#### [Goal of the exercise]
Reproduce every line of the listing, requests included, but shift each coordinate in the answers by adding 110 to every number. Leave the pictures out of your answer.

A block of data
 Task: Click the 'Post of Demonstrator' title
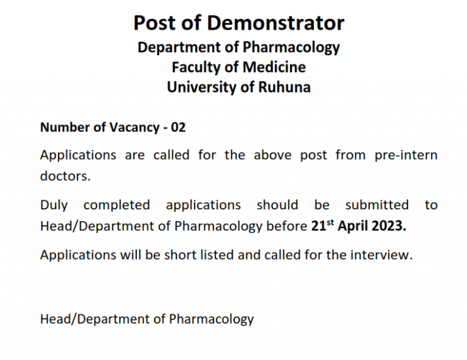(x=238, y=23)
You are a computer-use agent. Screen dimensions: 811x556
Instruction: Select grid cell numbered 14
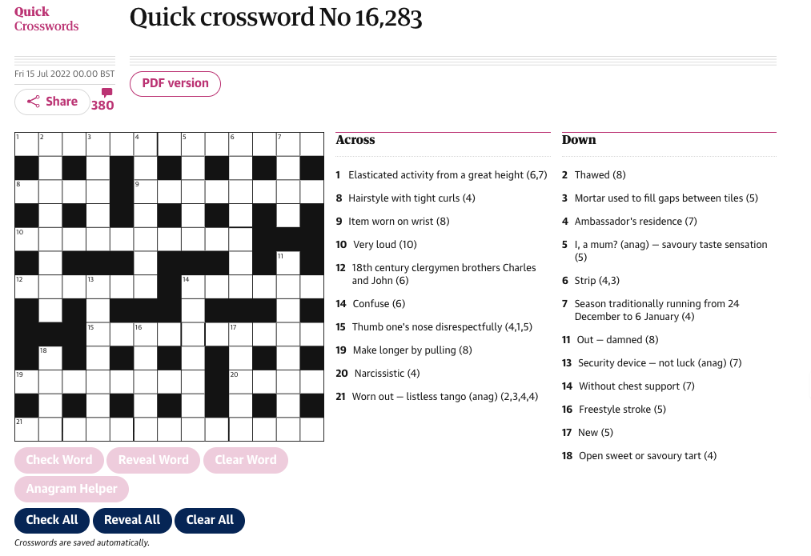[193, 286]
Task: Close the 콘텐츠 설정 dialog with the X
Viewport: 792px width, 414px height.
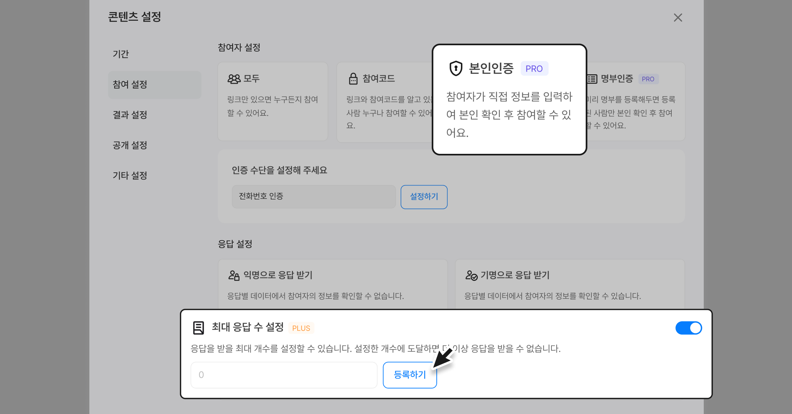Action: click(x=678, y=18)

#### [Task answer]
 Task: Click the 'Post of Demonstrator' title
(x=348, y=133)
You are a computer-use agent. Screen dimensions: 811x556
Instruction: Select grid cell numbered 14
[303, 396]
Task: Close the 콘텐츠 설정 dialog with the X
Viewport: 792px width, 414px height.
Action: click(x=788, y=128)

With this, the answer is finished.